Over the course of the next three days, thousands of people contacted Apple, several podcasters invited me to speak about the issue, and a few advocacy organizations for the blind reached out to their contacts at Apple.

I received an email from a woman who works with Apple Developer relations who has an interest in accessibility.  We talked for a while, and she recommended I submit a formal appeal, which I did.  I also sent to her a dozens of comments that the game fans sent to Apple or posted publicly.

On Friday night, three days after the original call, I heard from Adam again.  He mentioned how he and his team had a chance to explore many of the Blindfold Games over the past few days, and now realizes the intended audience is different from a sighted audience, and the needs of the blindness community must be considered.  We talked about how to improve the situation going forward, and came to a good understanding.

I told him that there are about 50 blind and low vision people worldwide that test each of the games for about two months prior to releasing the game.

I agreed that for new games, we’ll try something new.  If there’s a sensible way to combine it with other new games that does not affect its play or discoverability, I would talk to these testers, and proceed based on their recommendations.

What I’ve learned from this experience is that people in this community – or any community – when working together, can successfully advocate for change.  I also have more respect for Apple – very competent people made an initial assumption without full understanding.  They realized more research was required, and they invested their time to do that research.    And that led to doing what’s best for everyone.




Blindfold Barnyard Wackiness

Some of you may have played Blindfold Barnyard.  It’s an easy game, where you drag your finger around on the screen until you find an animal, such as a goat, and then drag it to the fence where you’ve dragged other goats.  When you have collected enough goats at the fence, you swipe your finger to move the animals into a barn.

upside down barnyard

The challenge is to remember which animals are tied at each fence: north, south, east and west.  If you drag an animal to the wrong fence, all the animals scurry away.  The more animals you collect on a fence, the more points you earn.

Last year, I added a game where there’s a pond in the middle of the barnyard.  When dragging an animal to the fence, you have to avoid the pond, or the animal will drown.  The game fans liked it, and wanted more complexity.

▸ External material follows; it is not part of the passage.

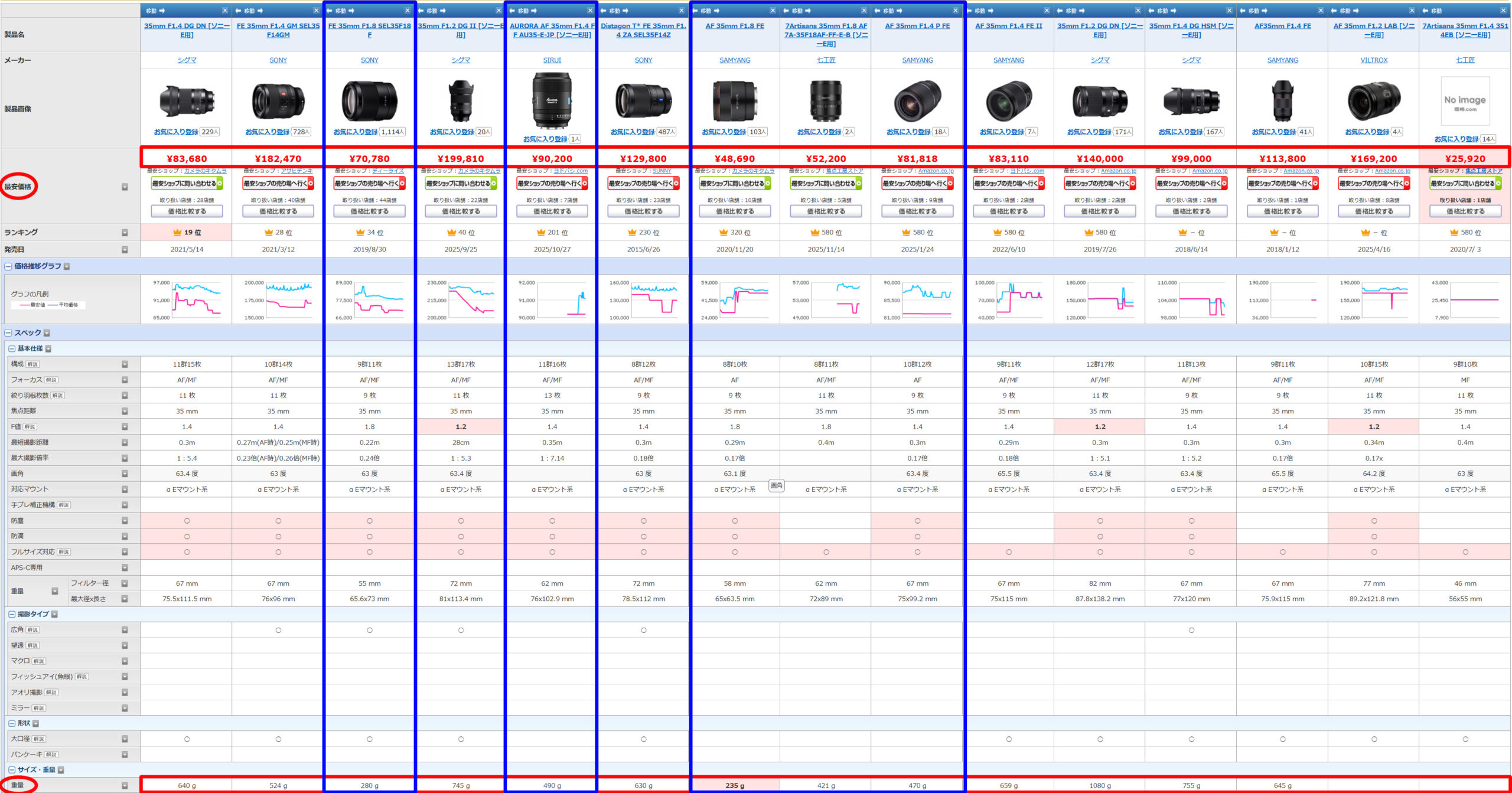Collapse the 撮影タイプ section
The image size is (1512, 793).
point(12,615)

A month ago, I created the variant “Rotating Fences” that’s even harder.  Before the Rotating Fences variant, you simply swipe one finger up to drag the goat to a north fence, swipe right to the east fence, and so on.

In this harder variant, compass directions are rotated 90 degrees clockwise.  What was east, is now north.  What was south, is now east. To drag your goat to the east fence, you swipe your finger down.  Keeping that in your head makes the game quite challenging.  You can set the game to rotate CLOCKWISE, COUNTER-CLOCKWISE or SWAP.

If you want to really go crazy, set the rotation to CHANGE.  Each time you move animals from the fence to the barn, all compass directions are rotated.  For example, if the game starts with North being up, after you move goats to the barn, North is now to the left.  When you move the next set of animals into the barn, North is now down.  After the third set of animals, North is to the left, and after the fourth set of animals, North is back to the top.